Since $A,B$ are basis, one thing for sure is the element in $I,J$ are linearly independent, respectively.  But I am not sure their union with $|I|+|J|=n$ be a basis.
 A: First note that your observation that elements in $I$ and $J$ are linearly independent is generally not true apriori. You have to construct $J$ from $I$ or vice versa to make it so. For example take $A=\{(1,0,0),(0,1,0),(0,0,1)\}$ and $B=\{(1,0,0,),(1,0,1),(1,1,0)\}$. Then $A$ and $B$ are both bases for $\mathbb{R^{3}}$ , but for the choice of $I=\{(1,0,0)\}$ and $J=\{(1,0,0),(1,0,1)\}$ you cannot conclude that $I\cup J$ is a basis.
For easier typing let $A=\{v_{1},v_{2},...,v_{n}\}$ and $B=\{w_{1},w_{2},...,w_{n}\}$ be the respective bases for $V$.
Let $|I|=k<n$ . Without loss of Generality assume $I=\{v_{1},v_{2},...,v_{k}\}$. It is clear that $I$ is a linearly independent set.
(We can assume this because once we have those k elements we can just re-index them so that they are the first $k$ vectors in our ordered basis $A$. )
Now consider $w_{1}\in B$. If $w_{1}\in \text{span}(I)$ then discard it and proceed to $w_{2}$. Repeat the same. This process must stop before we exhaust all $w_{i}\in B$ because if it were not the case, we would have all of $w_{i}$'s to be in the span of $I$ and since $B$ is a basis , $V=span(B)\subset span(I)\implies I$ is a basis. But this contradicts that the dimension of $V$ is $n$.

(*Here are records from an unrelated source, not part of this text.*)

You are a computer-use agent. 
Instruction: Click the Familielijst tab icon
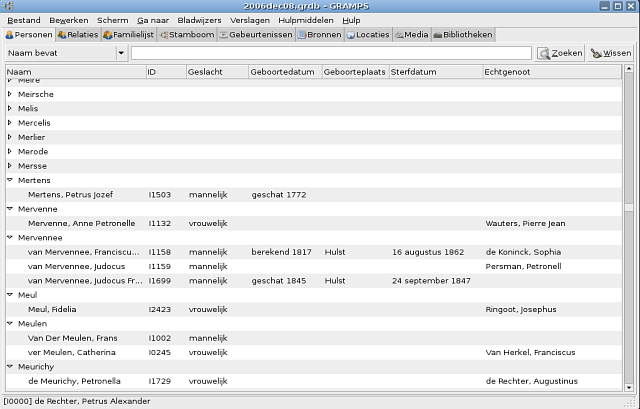(x=108, y=35)

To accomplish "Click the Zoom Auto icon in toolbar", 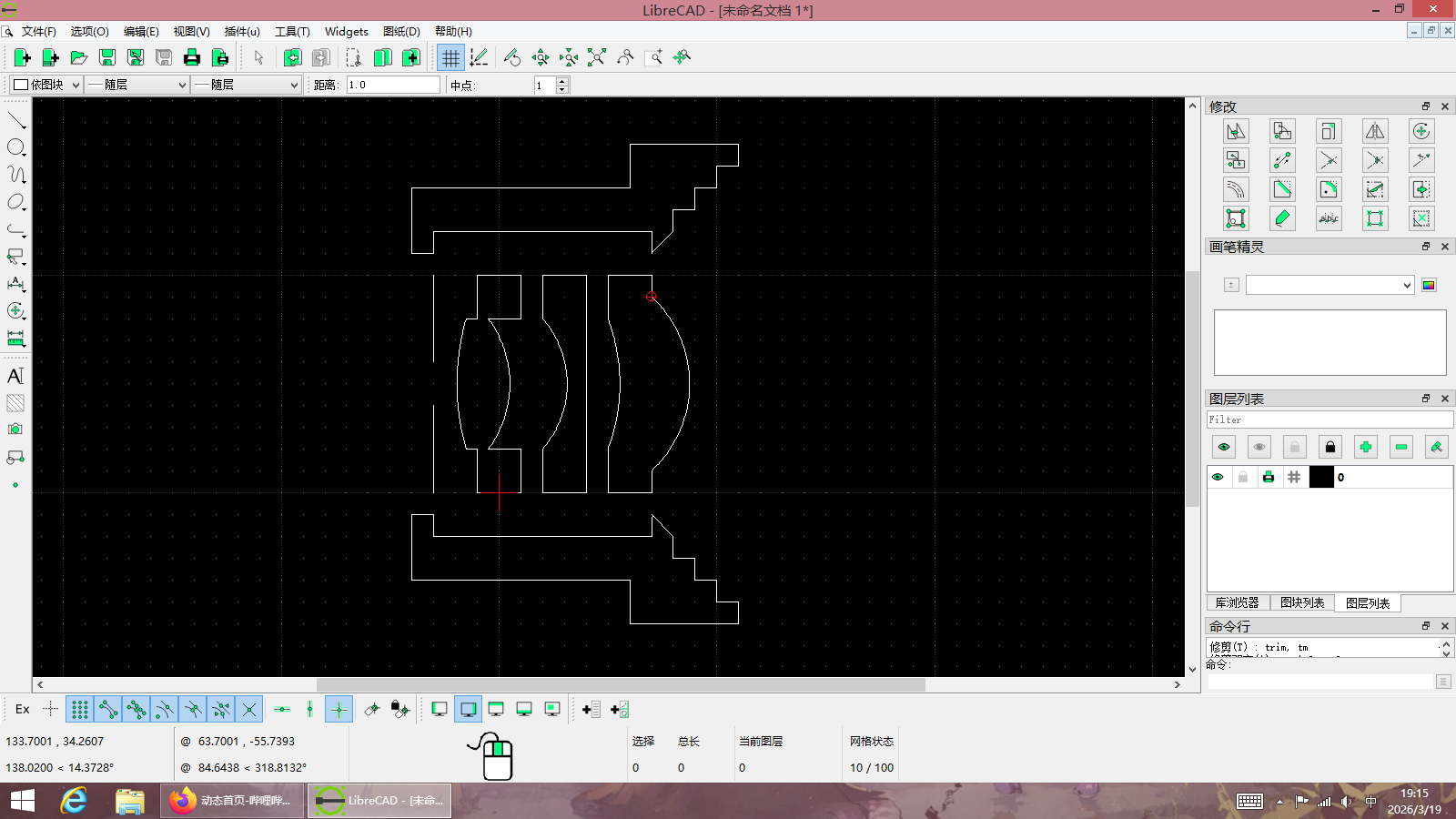I will [x=597, y=57].
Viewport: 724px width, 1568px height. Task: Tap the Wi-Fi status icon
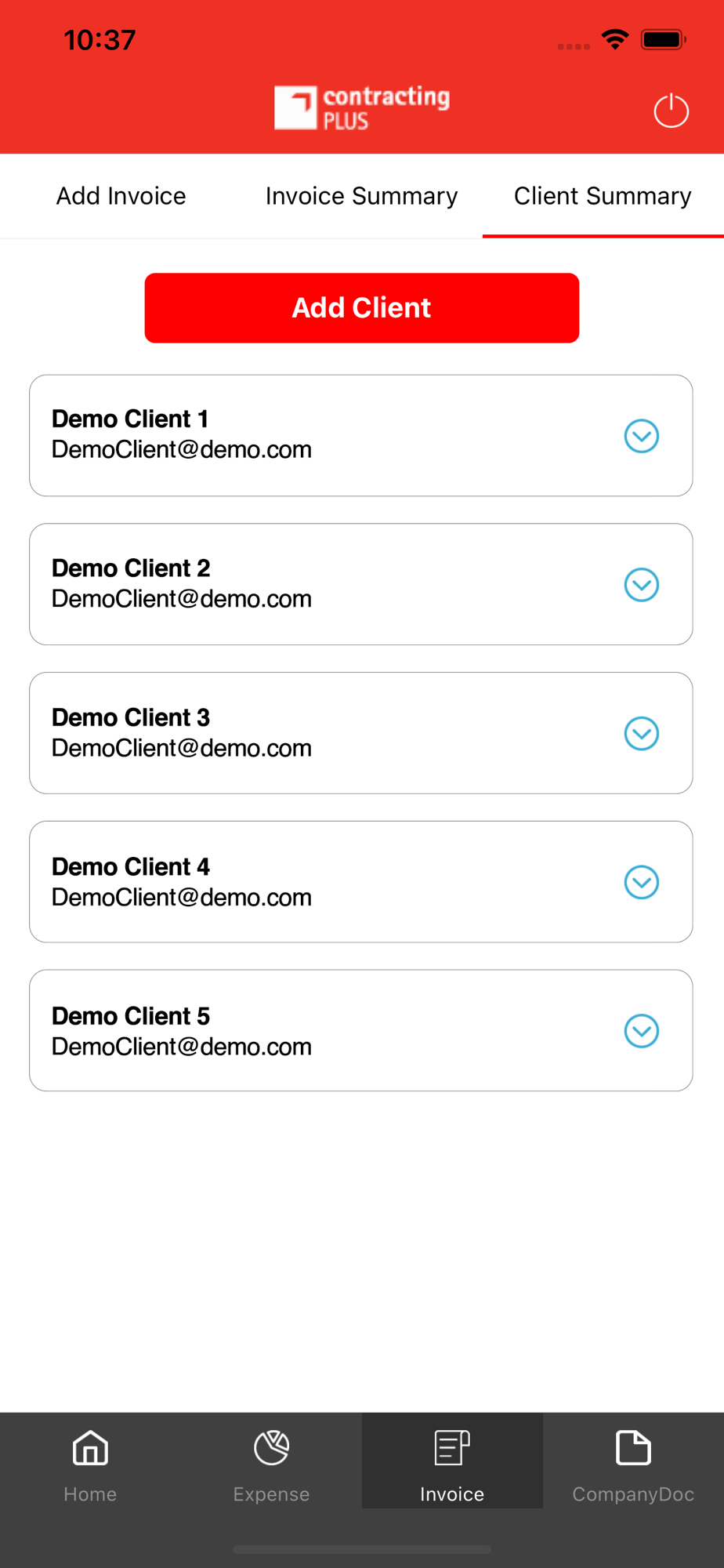pyautogui.click(x=615, y=39)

So let the process stop at $w_{m}$ . Now you reindex $w_{i}$ 's such that $w_{m}=w'_{1}$ and make $B=\{w'_{1},w^{(1)}_{2},...,w^{(1)}_{n}\}$.
Now you consider the set $I\cup\{w'_{1}\}=I^{1}$.

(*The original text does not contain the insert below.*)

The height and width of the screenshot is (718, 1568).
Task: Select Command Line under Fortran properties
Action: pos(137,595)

Now repeat the same process with $I^1$ in place of $I$ and you will again get a $w'_{2}$.
In this step $B=\{w'_{1},w'_{2},w^{(2)}_{3},...,w^{(2)}_{n}\}$.
Repeat this process inductively untill you get $n-k$ vectors $\{w'_{1},w'_{2},...,w'_{n-k}\}$ and call this set as $J$. That is we arrive at $I^{n-k} = I\cup J$.
Notice that you are always guaranteed that you will get $n-k$ vectors because if not you will arrive at a linearly independent spanning set of dimension less than $n$.
Now once we have $I^{n-k}$, it's cardinality is $n$. And it is linearly independent as vectors in $I$ are linearly independent and members in $J$ are linearly independent and members of $I$ do not contain members of $J$ in their span. (Basically it is linearly independent by construction.)
Thus we have that $I\cup J$ is a linearly independent set of $n$ vectors and hence a basis.